私の好きな警察官(ひと)!
とは言え、私はホラーが大の苦手なのだ。
夜道はおろか、トイレもお風呂も……当分1人で行くのが難しいくらいに引きずる。
カーテンのちょっとした隙間が気になるし、外から聞こえた物音に飛び上がるし、極めつけにはベッドに入って頭まで布団を被り全面防御しないと眠れない。
……そして、ふと考える。
布団の中にオバケがいたらどうしようって。
ああ、THE END.
「よ……夜、1人でお風呂に入れなくなっても知らないですから」
「それはお前だろ」
私の弱点を見つけたとばかりに口角を上げて楽しそうに笑う蓮見さんに、いつもなら間違いなくときめいていることだろう。

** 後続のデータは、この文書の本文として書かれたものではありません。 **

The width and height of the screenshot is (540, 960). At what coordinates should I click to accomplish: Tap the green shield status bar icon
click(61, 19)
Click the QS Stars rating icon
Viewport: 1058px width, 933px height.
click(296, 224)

今の私にはホラーを観るという恐怖心がまさり、ときめいている余裕もないんだけれど。
「アクションにして欲しかったら、今のうちだぞ?意地張ってねーで、怖くて観れねぇって言えよ」
「……こ、怖いわけじゃ」
だけど、蓮見さんホラーが好きなんでしょ。
どうせなら好きなもの観て、今日のデート楽しかったなって思って欲しい。
「……泣いても知らねぇからな」
「へ、平気ですってば!あ、順番来ましたよ」
そうだ。
映画館、隣には愛しい蓮見さん。
怖いシーンはずっと、蓮見さんの横顔を見つめていよう。そしたら、オバケなんかへっちゃらだ。
この世に私と蓮見さんしかいない!ってくらい、蓮見さんの横顔に集中して、隙あらばキスとか……オネダリ出来たら、
完璧なんだけど、なぁ。
とにかく大丈夫。蓮見さんとの初デート!絶対成功して、次は蓮見さんから誘ってくれるくらいメロメロにさせてやるんだから。